Instructions for the task:
Quote the records exactly as they appear, from the start through the line containing "point(588,26)", inclusive, omitting the pictures.

┄┄┄┄┄┄┄┄┄┄

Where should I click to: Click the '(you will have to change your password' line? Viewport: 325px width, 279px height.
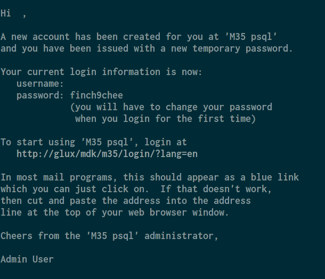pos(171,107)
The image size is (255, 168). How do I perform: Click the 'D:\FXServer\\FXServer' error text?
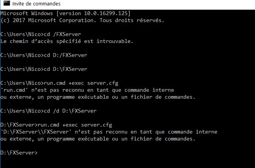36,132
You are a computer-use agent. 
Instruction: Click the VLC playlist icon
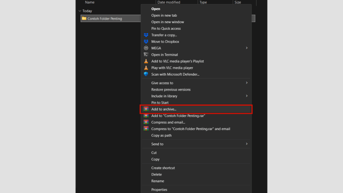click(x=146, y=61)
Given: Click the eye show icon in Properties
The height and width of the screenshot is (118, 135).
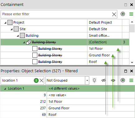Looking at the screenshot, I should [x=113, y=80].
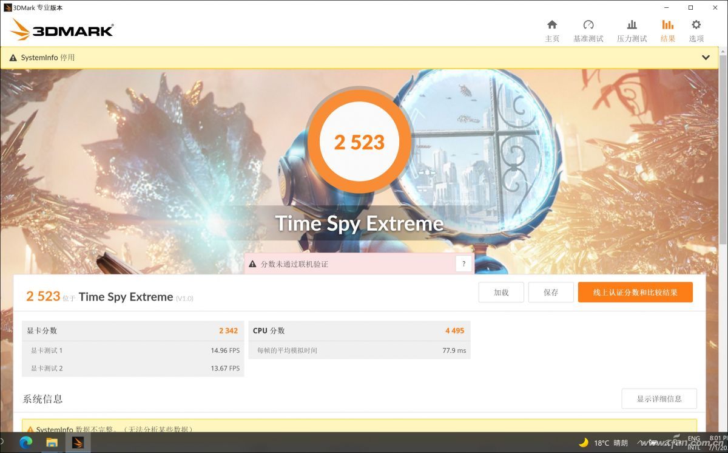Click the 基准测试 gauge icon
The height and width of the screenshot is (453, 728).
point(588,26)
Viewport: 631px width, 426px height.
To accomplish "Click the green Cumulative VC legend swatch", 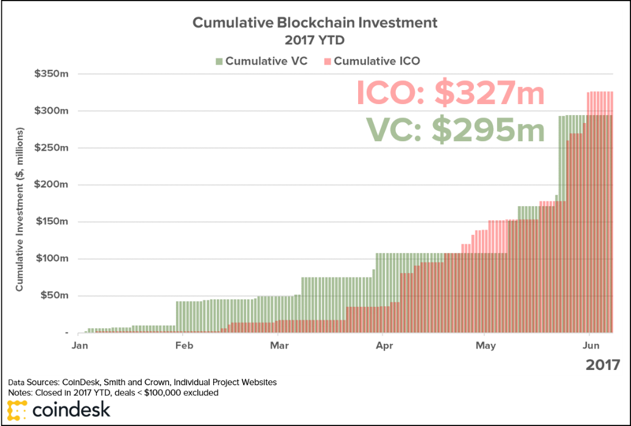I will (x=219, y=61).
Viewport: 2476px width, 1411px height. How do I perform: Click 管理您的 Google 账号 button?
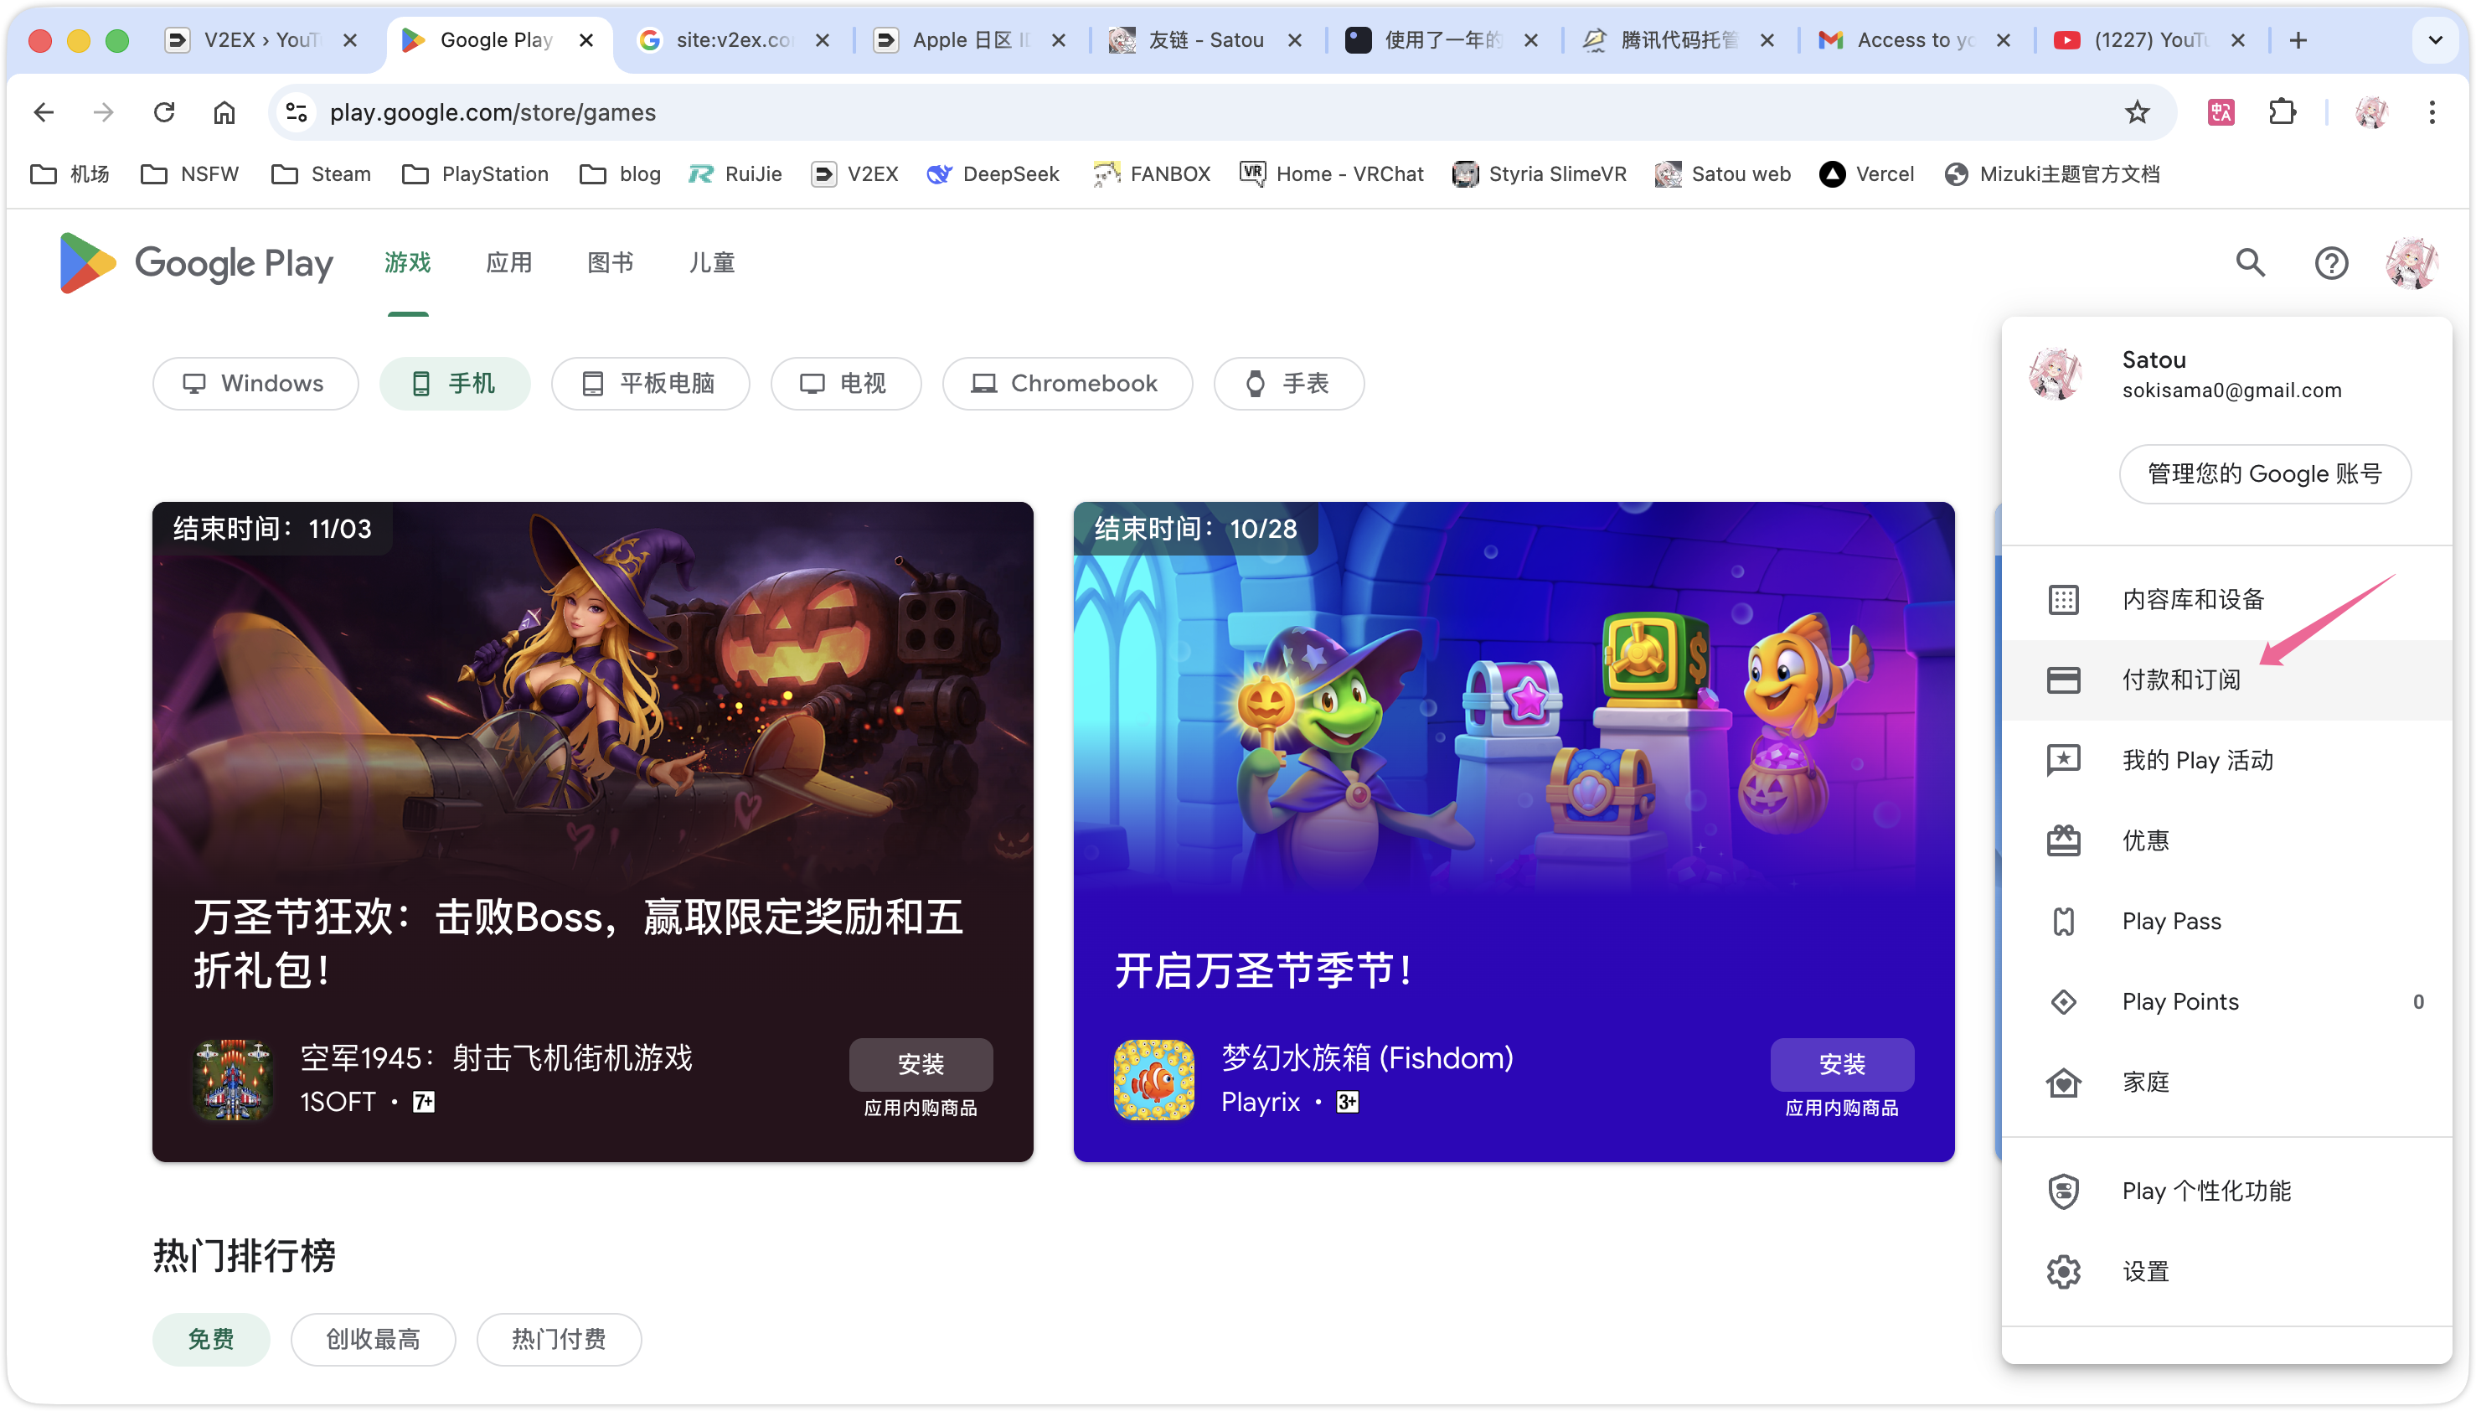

┄┄┄┄┄┄┄┄┄┄

Result of the exercise:
Where should I click to: Click the '(you will have to change your password' line? Viewport: 325px width, 279px height.
pos(171,107)
The image size is (255, 168). How do I perform: Click the 'D:\FXServer\\FXServer' error text?
36,132
You are a computer-use agent. 
Instruction: Click the VLC playlist icon
click(x=146, y=61)
Given: Click the eye show icon in Properties
The height and width of the screenshot is (118, 135).
Looking at the screenshot, I should [x=113, y=80].
Click the 基准测试 gauge icon
The height and width of the screenshot is (453, 728).
point(588,26)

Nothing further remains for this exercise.